▶ **PROMPT**
Go through the records, and copy each line in which the string "width" is present.

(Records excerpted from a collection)

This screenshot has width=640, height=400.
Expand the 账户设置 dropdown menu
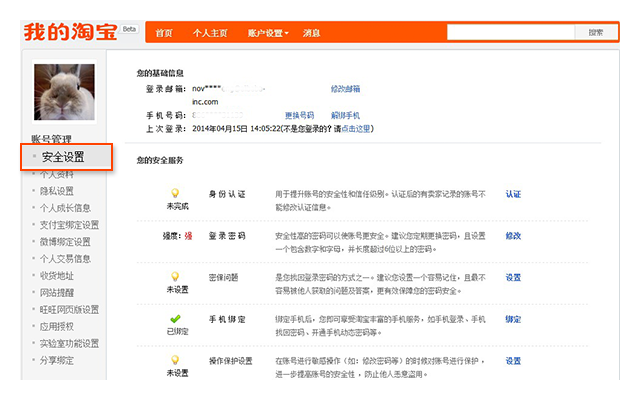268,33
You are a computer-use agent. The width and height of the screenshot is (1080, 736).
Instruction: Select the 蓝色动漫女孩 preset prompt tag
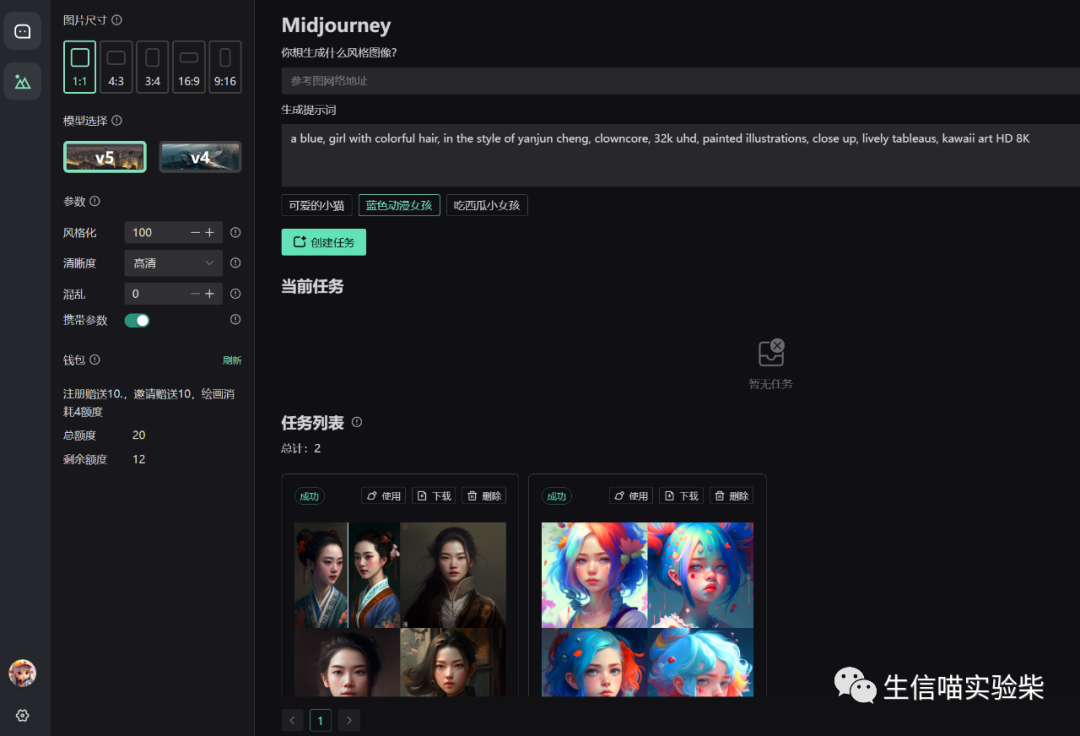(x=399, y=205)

▶ **TASK RESULT**
This screenshot has width=640, height=400.
You are a computer-use agent. The width and height of the screenshot is (1080, 736).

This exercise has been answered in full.